Thomaz Bastos: "Querem destruir a Polícia Federal"

“Noite de 22 de dezembro de 1988. Dezenas e dezenas de milhões de brasileiros de olhos grudados na telas de televisão.

Tensão, ansiedade, expectativa. Aquela era uma morte anunciada por meses e meses, país afora se intuía, inevitável o assassinato ao final daquela história. O crime foi cometido e, na ante-véspera do Natal, o Brasil parou em busca da resposta:

- Quem matou Odete Roitmann?

Odete, a malvadona vivida por Beatriz Seggal na novela Vale Tudo. Mais malvada - mas há controvérsias - que a Flora interpretada por Patrícia Pillar em A Favorita neste 2008.

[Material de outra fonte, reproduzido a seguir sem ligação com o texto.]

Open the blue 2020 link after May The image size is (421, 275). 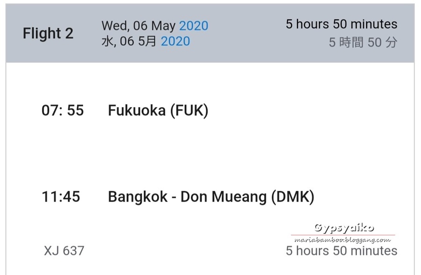[x=194, y=26]
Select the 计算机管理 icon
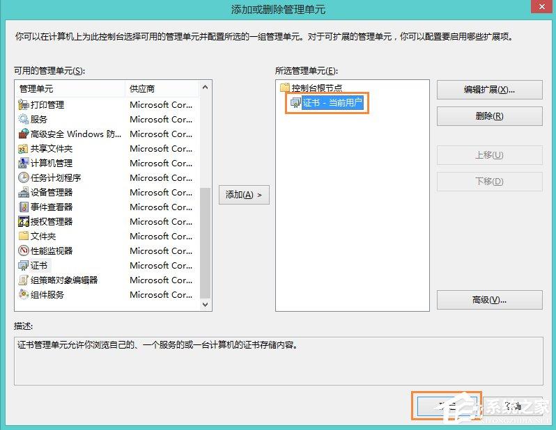 click(24, 163)
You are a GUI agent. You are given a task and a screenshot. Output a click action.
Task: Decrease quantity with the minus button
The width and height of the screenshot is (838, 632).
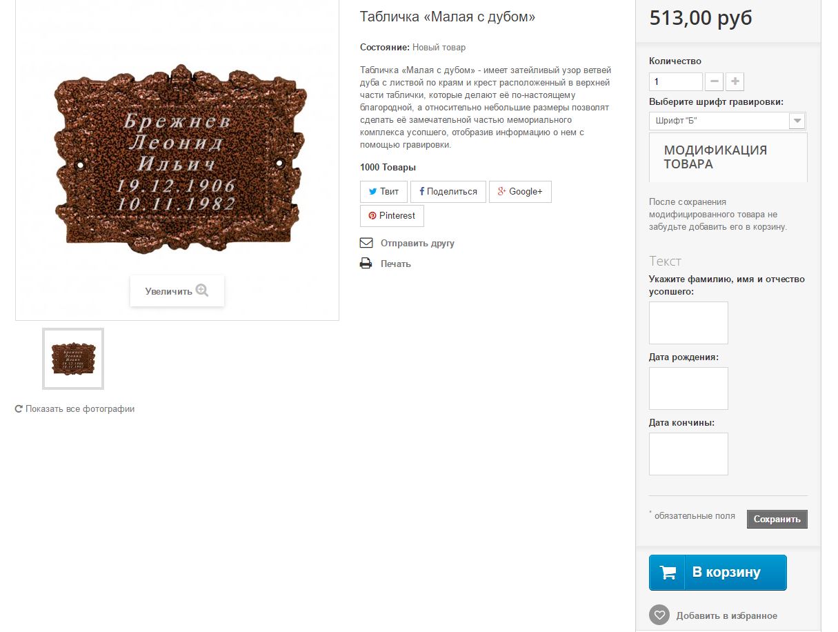tap(715, 81)
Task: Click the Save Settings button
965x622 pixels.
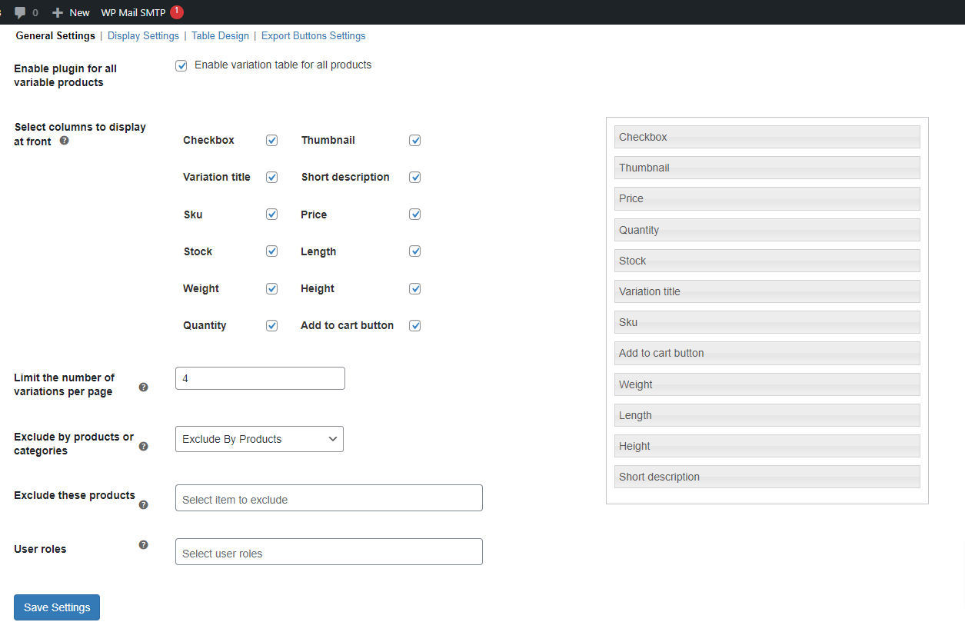Action: coord(56,607)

Naquela noite em que o Brasil parou para descobrir o assassino de Odete Roitmann, nos confins da Amazônia morria, assassinado, um homem até então desconhecido.

Sua morte, como a de Odete, era mais do que anunciada. Disto se sabia na longeva Xapuri, disto sabiam os poucos que conheciam a luta que se travava nos seringais do Acre.

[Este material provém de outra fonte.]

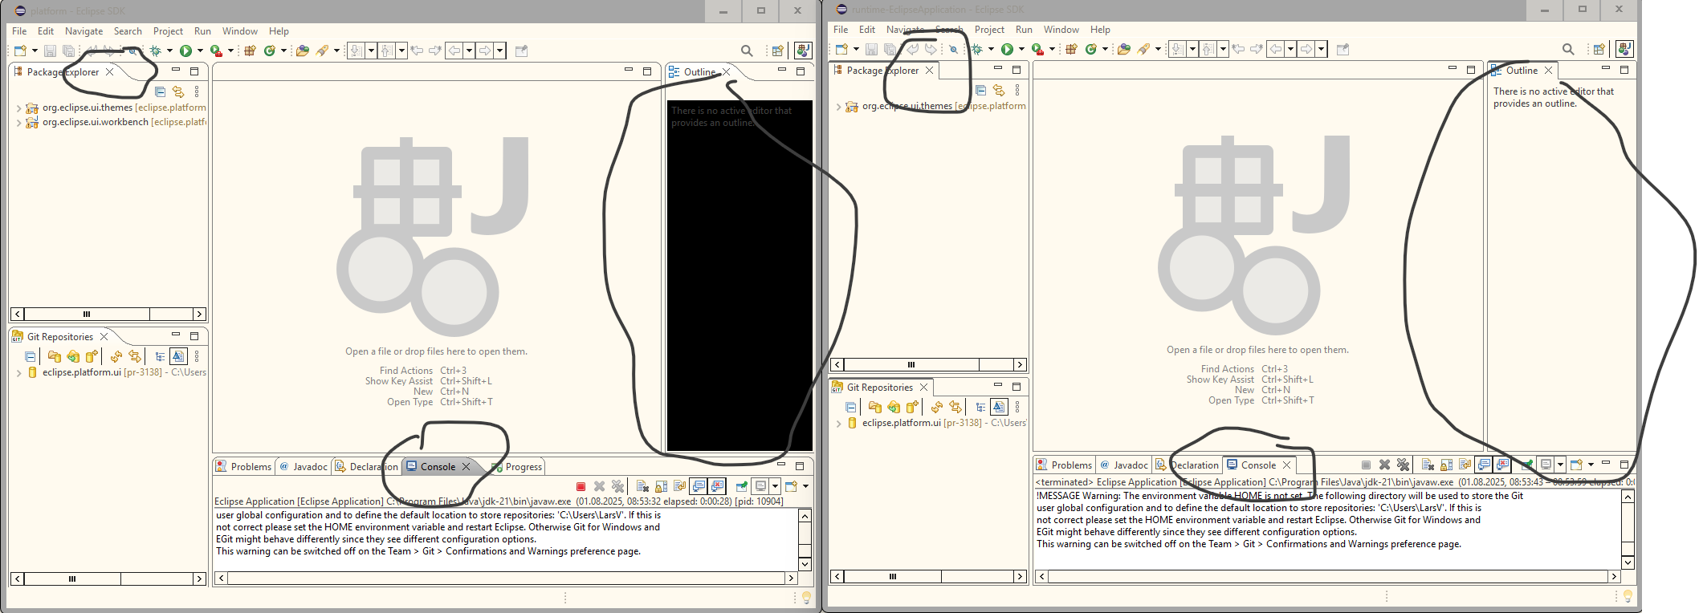
Task: Click Clear Console icon in left window
Action: 642,486
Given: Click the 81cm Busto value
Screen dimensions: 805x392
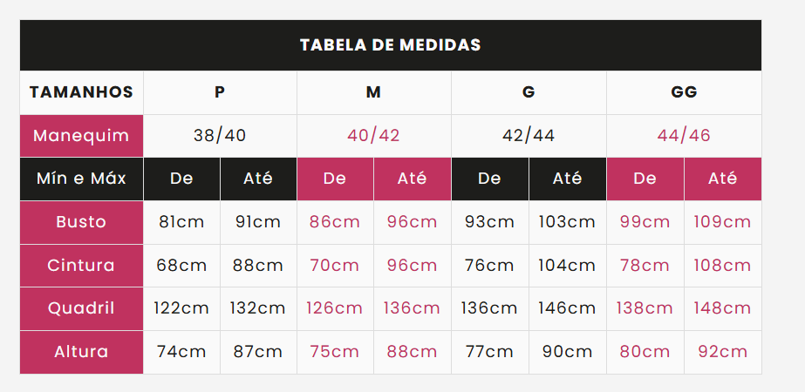Looking at the screenshot, I should (181, 222).
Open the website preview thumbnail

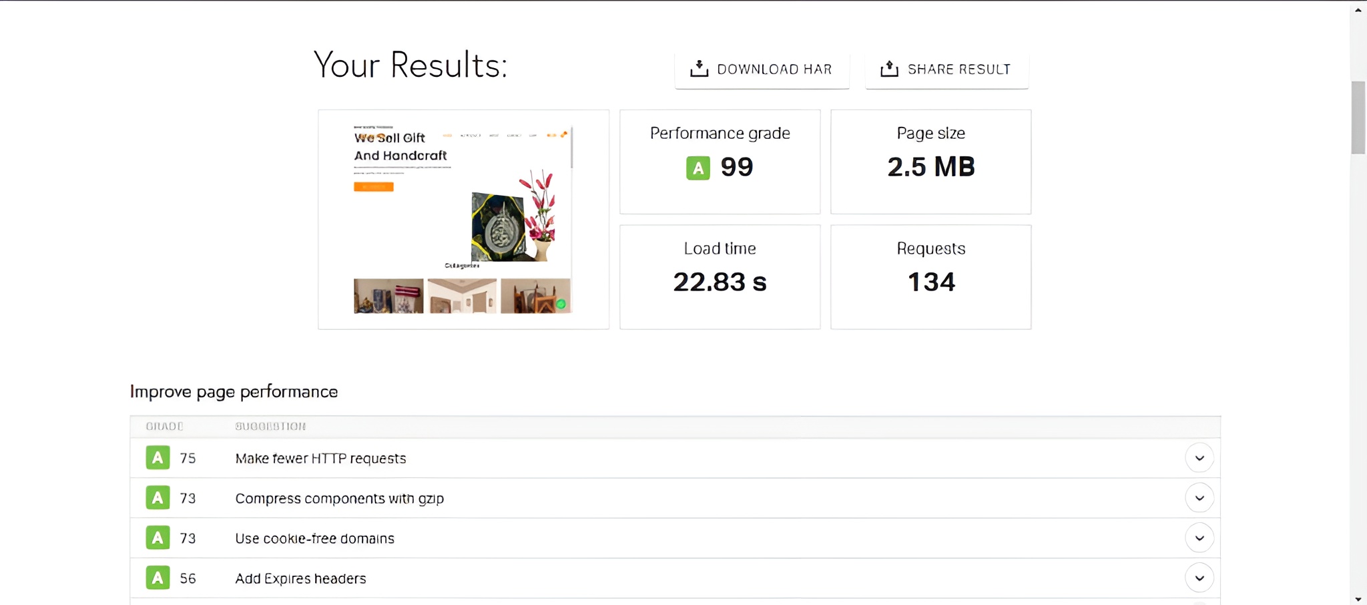click(x=463, y=220)
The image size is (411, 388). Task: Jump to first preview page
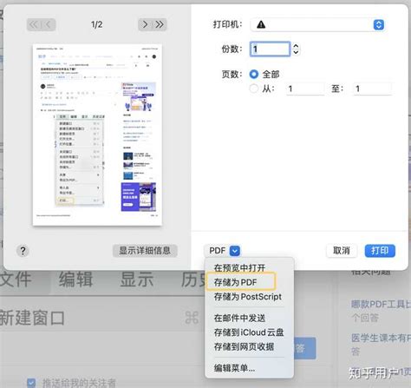[x=34, y=24]
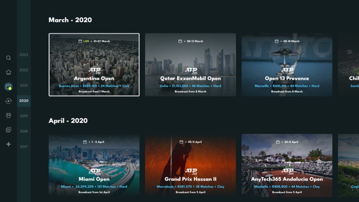The width and height of the screenshot is (359, 202).
Task: Choose year 2019
Action: 24,116
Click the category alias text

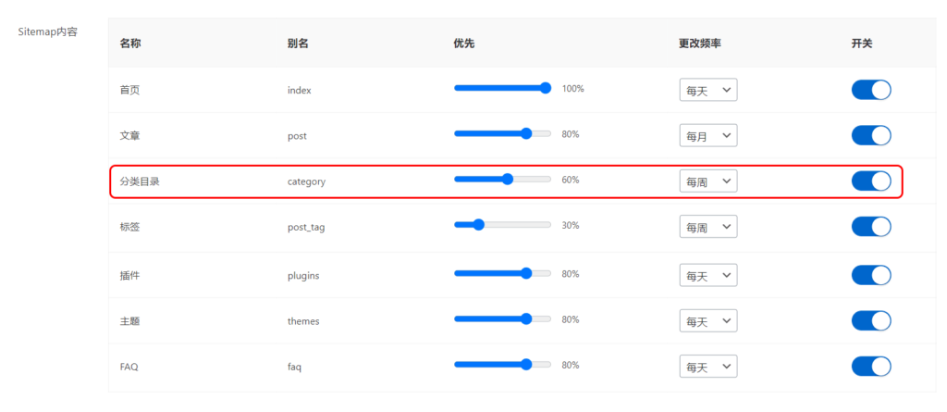tap(306, 181)
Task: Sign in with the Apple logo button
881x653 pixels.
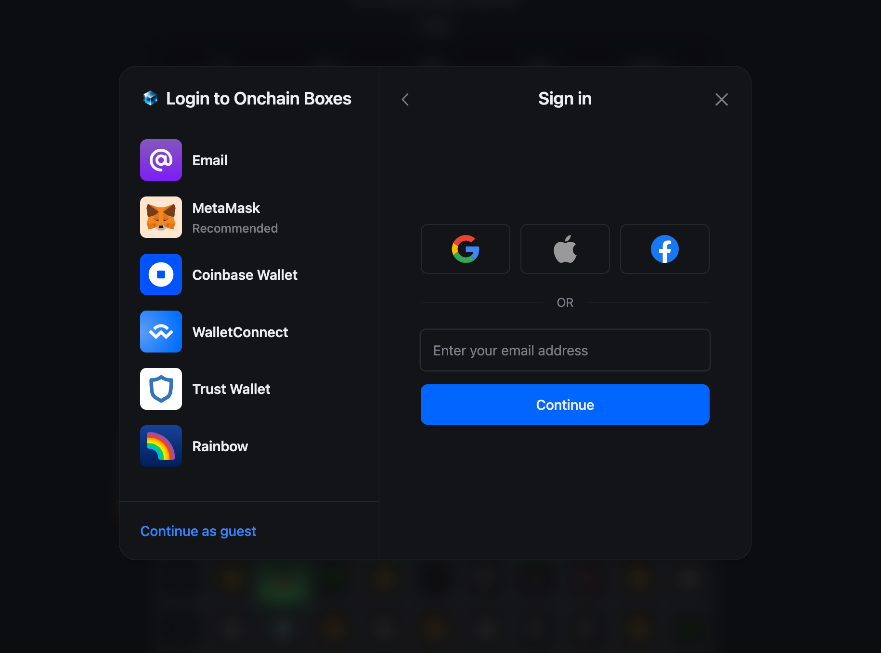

Mesmo jornalistas, sempre ciosos do saber tudo, só descobriram o personagem e sua dimensão quando ele já estava morto. Alguns, poucos, tentaram evitar a morte anunciada. Não conseguiram. Jornais, revistas, a televisão, não tinham espaço e tempo para um ilustre desconhecido.

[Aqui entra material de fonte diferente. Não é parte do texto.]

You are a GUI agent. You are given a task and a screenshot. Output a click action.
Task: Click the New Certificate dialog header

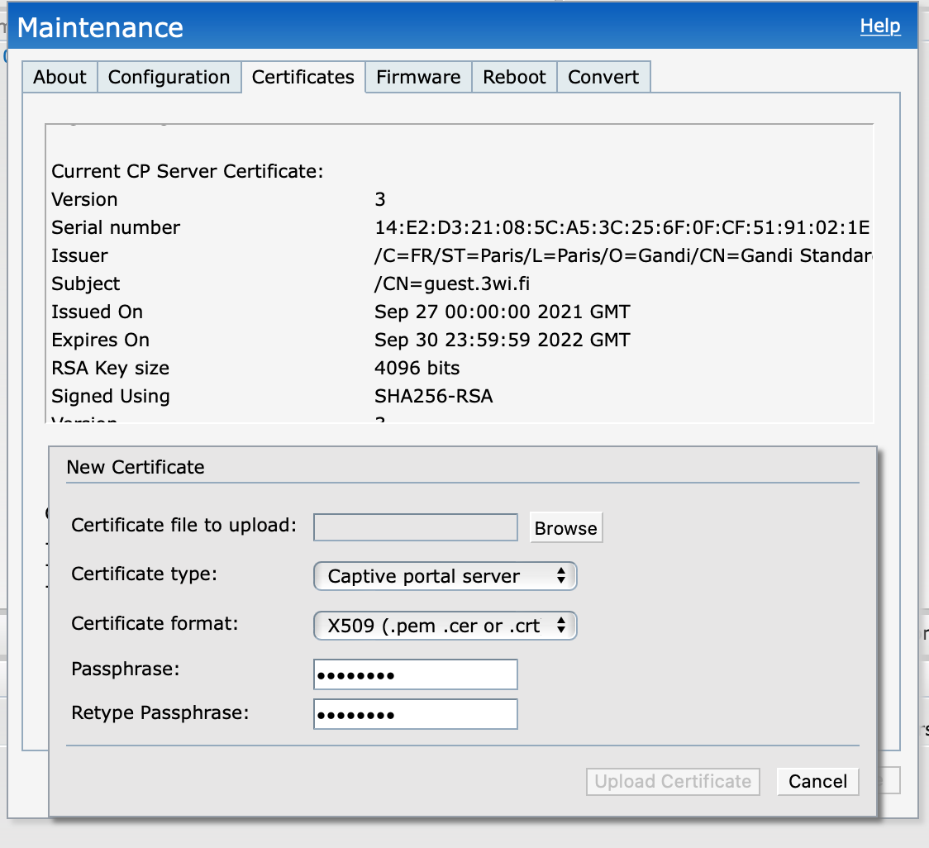tap(136, 467)
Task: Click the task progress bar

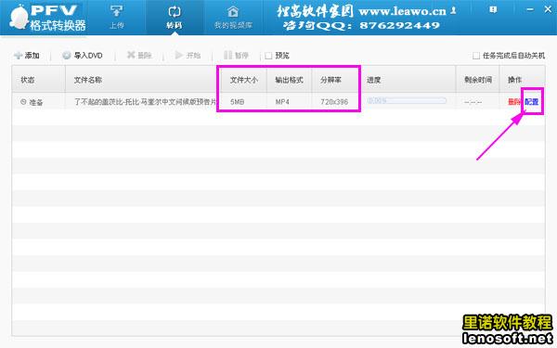Action: 407,101
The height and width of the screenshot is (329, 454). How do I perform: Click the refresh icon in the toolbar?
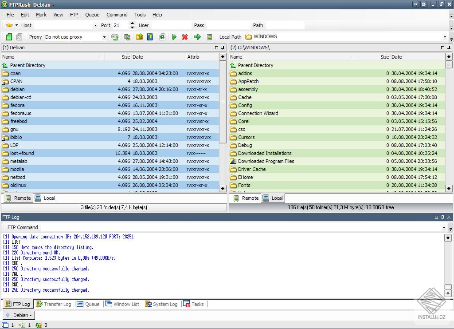click(162, 37)
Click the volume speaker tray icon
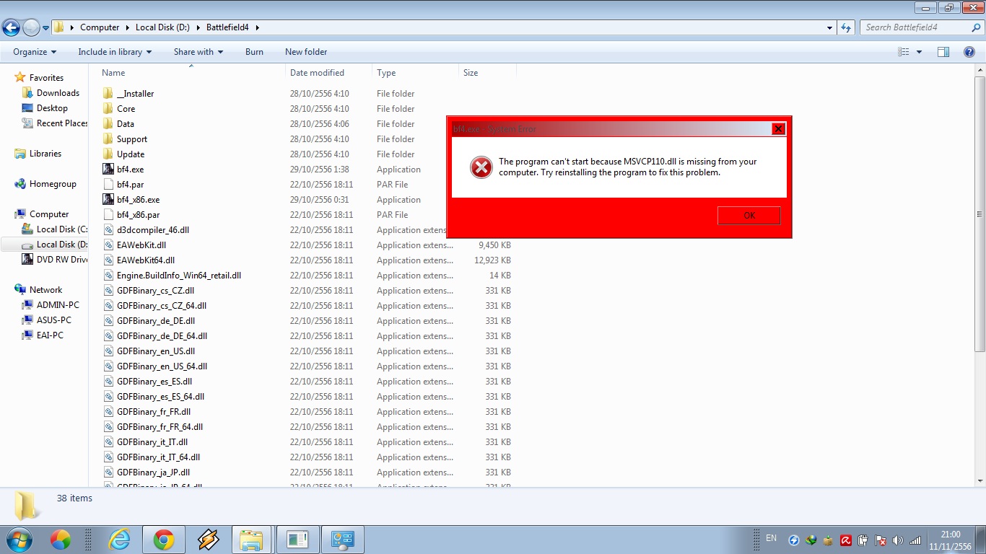Image resolution: width=986 pixels, height=554 pixels. (897, 540)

Disto bem sabe o repórter Edílson Martins, que em vão tentou contar no Jornal do Brasil a história do homem marcado para morrer.

E foi assim, cercados por uma cortina de silêncio da mídia - que naquele tempo só se chamava "imprensa" - que pai e filho, Darly e Darci Alves da Silva, assassinaram Chico Mendes.

Darly e Darci, dois pobre-diabos que enchiam a boca ao se apresentar como "fazendeiros".

Dois anos depois, em 1990, a atenção do mundo se voltava para Xapuri. Darly e Darci estavam, em tempo recorde, no banco dos réus.”